● SOURCE DOCUMENT
● ● ● ● ● ● ●
The disease caused by a kind of coronavirus that first originated in Wuhan, China, in late 2019

Illustration of the ultrastructure of the Covid-19 virus

Illustration of the ultrastructure of the Covid-19 virus

CDC/SCIENCE PHOTO LIBRARY

This article was last reviewed on 15 October 2021.

Cases of covid-19 first emerged in late 2019, when a mysterious illness was reported in Wuhan, China. The cause of the disease was soon confirmed as a new kind of coronavirus, and the infection has since spread worldwide and become a pandemic.

On 11 February the World Health Organization announced that the official name would be covid-19, a shortened version of coronavirus disease 2019. The WHO refers to the specific virus that causes this disease as the covid-19 virus.

This is not the formal name for the virus – the International Committee on Taxonomy of Viruses calls it the “severe acute respiratory syndrome coronavirus 2”, or SARS-CoV-2, because it is related to the virus that caused the SARS outbreak in 2003. However, to avoid confusion with SARS the WHO calls it the covid-19 virus when communicating with the public.

Early in the outbreak, the virus was called 2019-nCoV by the WHO. The virus is also often referred to as the novel coronavirus, 2019 coronavirus or just the coronavirus.

On 11 March 2020, the WHO announced that the outbreak should be considered a pandemic – a term that has no universally agreed definition, but means that multiple countries are seeing sustained transmission between people of an outbreak causing disease or death.
● ● ● ● ● ● ●
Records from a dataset
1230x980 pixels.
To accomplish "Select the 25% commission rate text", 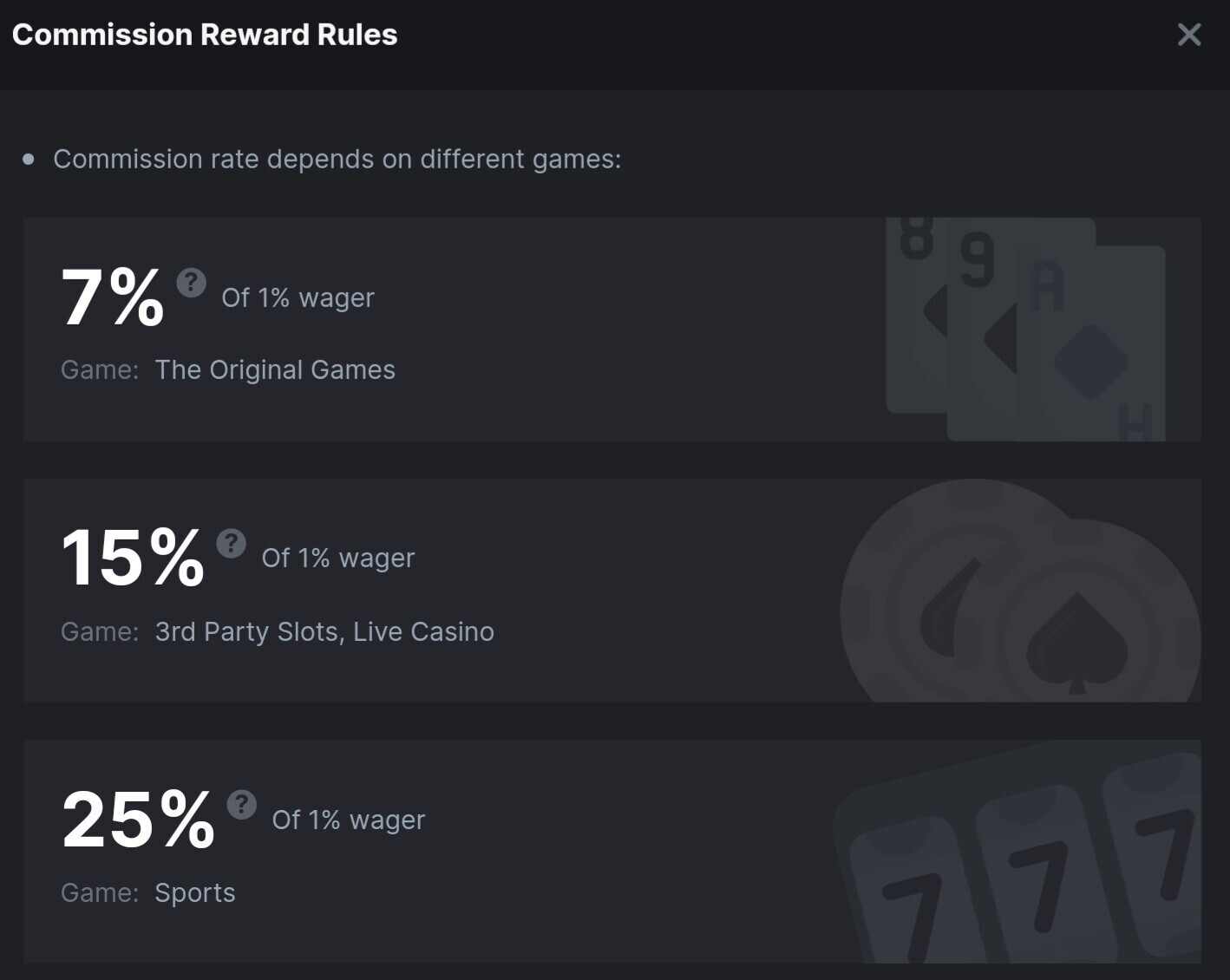I will point(138,820).
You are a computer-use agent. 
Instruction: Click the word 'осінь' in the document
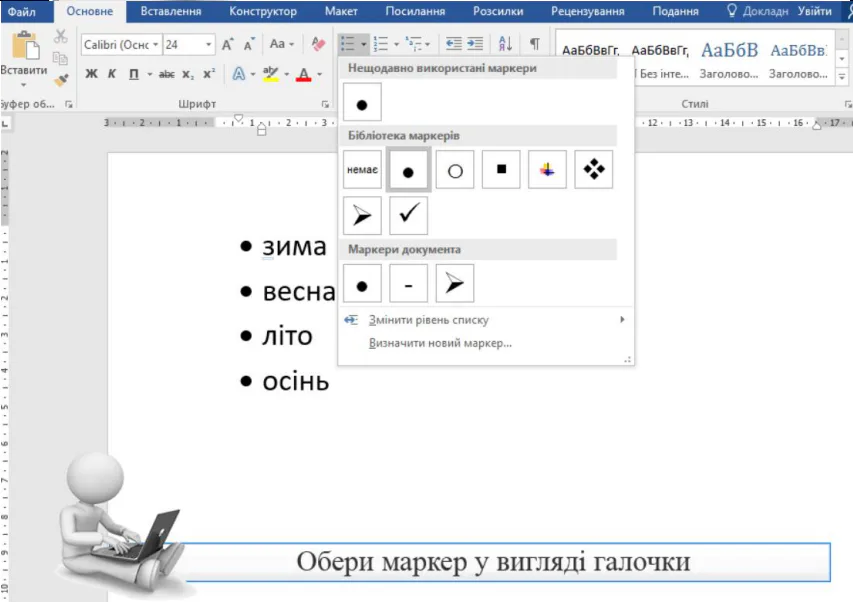295,381
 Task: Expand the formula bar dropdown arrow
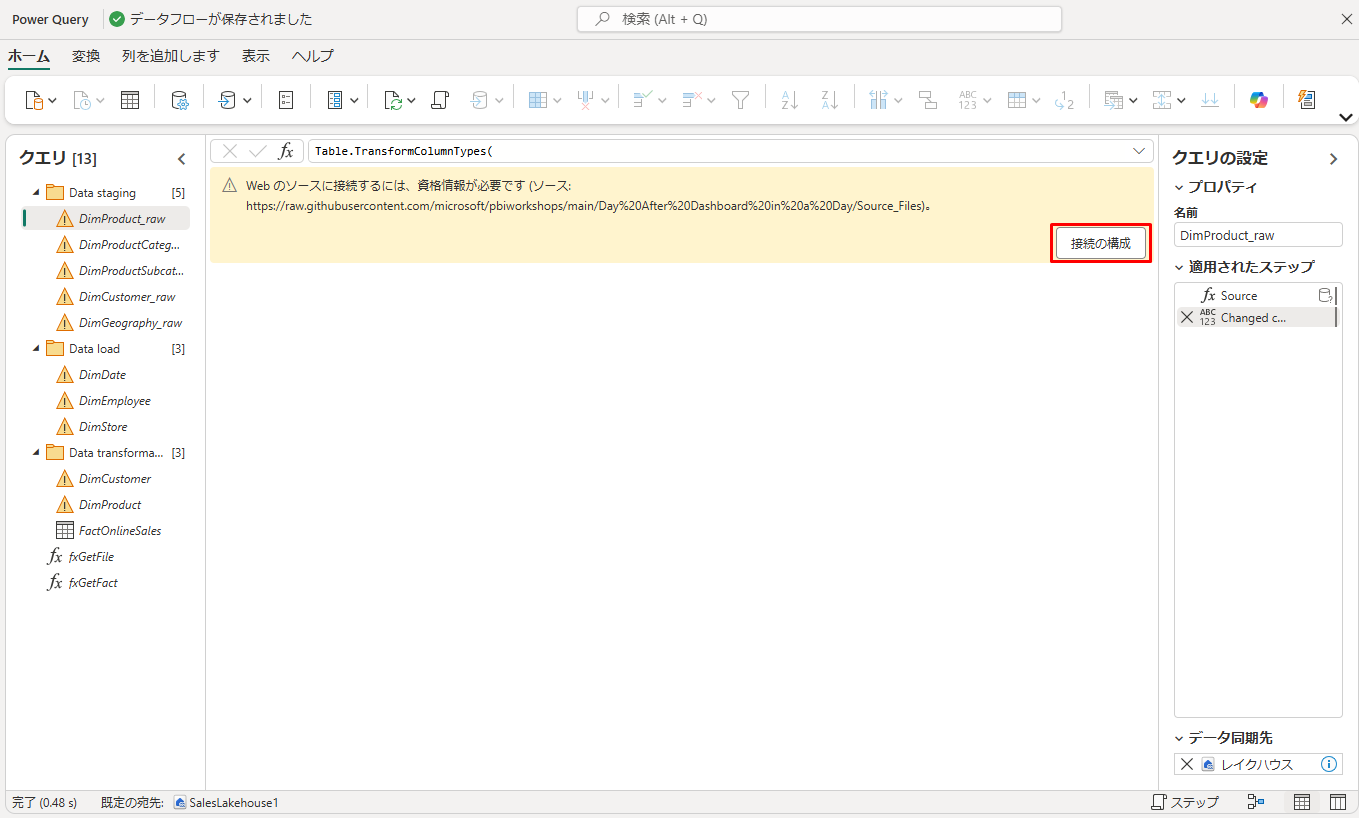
● ● ● ● ● ● ●
● ACTIVITIES
A – Reproduce the covid-19 overview from "CDC/SCIENCE PHOTO LIBRARY" to "the covid-19 virus.", substituting "unexplained" for "mysterious".
B – Extend the covid-19 overview past its final sentence.
The records are separate material and have no connection to the covid-19 overview.

● REPLIES
A –
CDC/SCIENCE PHOTO LIBRARY

This article was last reviewed on 15 October 2021.

Cases of covid-19 first emerged in late 2019, when a unexplained illness was reported in Wuhan, China. The cause of the disease was soon confirmed as a new kind of coronavirus, and the infection has since spread worldwide and become a pandemic.

On 11 February the World Health Organization announced that the official name would be covid-19, a shortened version of coronavirus disease 2019. The WHO refers to the specific virus that causes this disease as the covid-19 virus.

B –
The symptoms of covid-19 can vary. Some people are asymptomatic, while others have a persistent cough, fever, or change in sense of smell or taste. Other symptoms like headache, sore throat and runny nose are possible, and have become more common as the pandemic has progressed.

Since the pandemic began, multiple variants of the coronavirus have emerged, with the more infectious delta variant now the dominant strain worldwide.

Early on in the pandemic, it was thought that the virus spread like flu, through large droplets. This prompted a focus on hand hygiene, cleaning surfaces, and maintaining distances of 2 metres from each other. However, it has since become clear that the virus also spreads as small, airborne aerosol droplets, meaning that face masks and good ventilation are more effective measures for curbing transmission.

Covid-19 is known to cause longer term symptoms in some people who survive infection, known as long covid.

Multiple vaccines are now available that make people less likely to contract covid-19, and provide good protection against developing severe symptoms or dying if they do.